_Exercise input_.
===

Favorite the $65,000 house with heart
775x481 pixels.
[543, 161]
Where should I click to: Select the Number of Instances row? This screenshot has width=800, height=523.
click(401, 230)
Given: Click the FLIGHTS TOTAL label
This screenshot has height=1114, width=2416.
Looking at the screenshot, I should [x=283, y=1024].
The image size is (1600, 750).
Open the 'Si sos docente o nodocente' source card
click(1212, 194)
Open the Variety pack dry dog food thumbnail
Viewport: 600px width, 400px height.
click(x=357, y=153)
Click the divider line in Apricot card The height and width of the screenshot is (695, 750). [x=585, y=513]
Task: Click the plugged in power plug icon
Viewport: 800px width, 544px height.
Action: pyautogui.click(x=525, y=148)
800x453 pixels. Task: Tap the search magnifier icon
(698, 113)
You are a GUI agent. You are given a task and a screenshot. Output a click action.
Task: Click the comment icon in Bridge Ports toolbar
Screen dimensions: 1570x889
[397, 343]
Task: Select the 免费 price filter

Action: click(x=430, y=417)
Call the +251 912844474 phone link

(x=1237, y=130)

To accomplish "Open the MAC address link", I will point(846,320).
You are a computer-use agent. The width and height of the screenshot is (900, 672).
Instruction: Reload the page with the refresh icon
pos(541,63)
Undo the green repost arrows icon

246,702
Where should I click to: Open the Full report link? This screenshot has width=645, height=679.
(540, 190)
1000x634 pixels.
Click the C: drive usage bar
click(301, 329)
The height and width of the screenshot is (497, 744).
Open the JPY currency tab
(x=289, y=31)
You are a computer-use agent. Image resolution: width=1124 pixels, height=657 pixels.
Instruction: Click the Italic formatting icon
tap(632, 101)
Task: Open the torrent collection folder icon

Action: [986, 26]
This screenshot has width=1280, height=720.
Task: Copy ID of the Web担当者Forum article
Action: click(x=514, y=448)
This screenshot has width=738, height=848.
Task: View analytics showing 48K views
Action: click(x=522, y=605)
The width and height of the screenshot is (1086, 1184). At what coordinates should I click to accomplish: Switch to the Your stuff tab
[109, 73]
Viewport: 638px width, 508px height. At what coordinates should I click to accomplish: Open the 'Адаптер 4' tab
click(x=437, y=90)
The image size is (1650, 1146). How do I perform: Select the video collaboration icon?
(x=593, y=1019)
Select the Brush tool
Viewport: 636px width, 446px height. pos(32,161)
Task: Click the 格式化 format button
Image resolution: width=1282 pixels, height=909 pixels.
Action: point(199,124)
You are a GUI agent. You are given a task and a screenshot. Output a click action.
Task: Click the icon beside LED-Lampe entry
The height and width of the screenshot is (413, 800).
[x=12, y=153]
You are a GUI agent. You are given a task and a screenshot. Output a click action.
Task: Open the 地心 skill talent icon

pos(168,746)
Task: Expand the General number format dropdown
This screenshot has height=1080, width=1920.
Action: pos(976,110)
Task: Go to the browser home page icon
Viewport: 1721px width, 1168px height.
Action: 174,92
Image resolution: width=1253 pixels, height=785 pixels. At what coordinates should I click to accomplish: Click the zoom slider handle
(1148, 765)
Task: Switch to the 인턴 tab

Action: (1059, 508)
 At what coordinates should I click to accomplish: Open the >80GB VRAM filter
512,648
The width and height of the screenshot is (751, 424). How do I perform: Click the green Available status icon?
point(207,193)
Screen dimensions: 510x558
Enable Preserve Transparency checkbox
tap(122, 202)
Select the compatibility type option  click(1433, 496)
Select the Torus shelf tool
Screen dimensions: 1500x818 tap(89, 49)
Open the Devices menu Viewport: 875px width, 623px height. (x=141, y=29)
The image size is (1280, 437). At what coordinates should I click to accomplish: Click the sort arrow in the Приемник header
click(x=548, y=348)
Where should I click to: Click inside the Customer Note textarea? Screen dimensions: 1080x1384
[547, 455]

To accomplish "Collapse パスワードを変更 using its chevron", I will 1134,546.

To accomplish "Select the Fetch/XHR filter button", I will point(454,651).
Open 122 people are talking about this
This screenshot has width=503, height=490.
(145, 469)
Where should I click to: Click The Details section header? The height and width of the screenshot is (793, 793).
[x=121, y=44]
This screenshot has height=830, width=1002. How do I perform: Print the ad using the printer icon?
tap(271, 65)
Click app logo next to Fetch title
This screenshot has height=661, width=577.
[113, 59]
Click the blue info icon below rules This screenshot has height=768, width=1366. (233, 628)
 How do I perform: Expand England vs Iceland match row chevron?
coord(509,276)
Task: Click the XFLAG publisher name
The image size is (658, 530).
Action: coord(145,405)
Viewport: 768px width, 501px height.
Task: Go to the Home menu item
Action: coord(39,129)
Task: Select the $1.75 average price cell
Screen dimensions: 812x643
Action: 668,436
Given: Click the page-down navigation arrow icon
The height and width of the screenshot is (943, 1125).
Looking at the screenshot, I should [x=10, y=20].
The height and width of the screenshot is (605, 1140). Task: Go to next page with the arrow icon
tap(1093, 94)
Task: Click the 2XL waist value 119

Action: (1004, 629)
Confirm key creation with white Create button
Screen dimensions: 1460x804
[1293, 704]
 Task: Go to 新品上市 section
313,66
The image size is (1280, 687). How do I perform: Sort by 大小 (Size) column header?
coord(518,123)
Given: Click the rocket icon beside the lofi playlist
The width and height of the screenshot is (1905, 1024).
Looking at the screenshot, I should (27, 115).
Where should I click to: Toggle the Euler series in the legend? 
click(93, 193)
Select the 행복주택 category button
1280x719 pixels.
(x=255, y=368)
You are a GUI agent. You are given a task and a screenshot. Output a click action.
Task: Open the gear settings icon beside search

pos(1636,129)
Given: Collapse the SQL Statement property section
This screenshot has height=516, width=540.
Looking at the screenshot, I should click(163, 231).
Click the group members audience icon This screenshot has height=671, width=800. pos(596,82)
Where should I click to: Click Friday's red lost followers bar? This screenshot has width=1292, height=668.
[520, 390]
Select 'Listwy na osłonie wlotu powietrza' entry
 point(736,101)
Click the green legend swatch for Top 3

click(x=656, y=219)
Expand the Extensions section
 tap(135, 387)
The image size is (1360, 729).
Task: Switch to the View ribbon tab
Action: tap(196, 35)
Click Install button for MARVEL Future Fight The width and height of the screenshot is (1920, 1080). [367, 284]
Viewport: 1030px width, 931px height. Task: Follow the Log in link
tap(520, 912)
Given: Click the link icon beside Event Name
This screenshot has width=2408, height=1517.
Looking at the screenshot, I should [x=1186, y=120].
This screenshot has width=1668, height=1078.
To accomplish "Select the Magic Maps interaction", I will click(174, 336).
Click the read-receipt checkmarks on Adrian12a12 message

===

_What is required_. Pick out every line in the material above that contains the word "accomplish", and copy each of those lines in full.

_Result of this task_.
To accomplish "Open the MAC address link", I will point(846,320).
The width and height of the screenshot is (1086, 1184). At what coordinates should I click to accomplish: Switch to the Your stuff tab
Viewport: 638px width, 508px height. At what coordinates should I click to accomplish: Open the 'Адаптер 4' tab
Image resolution: width=1253 pixels, height=785 pixels. At what coordinates should I click to accomplish: Click the zoom slider handle
 At what coordinates should I click to accomplish: Open the >80GB VRAM filter
The image size is (1280, 437). At what coordinates should I click to accomplish: Click the sort arrow in the Приемник header
To accomplish "Collapse パスワードを変更 using its chevron", I will 1134,546.
To accomplish "Select the Fetch/XHR filter button", I will point(454,651).
To accomplish "Select the Magic Maps interaction", I will click(174, 336).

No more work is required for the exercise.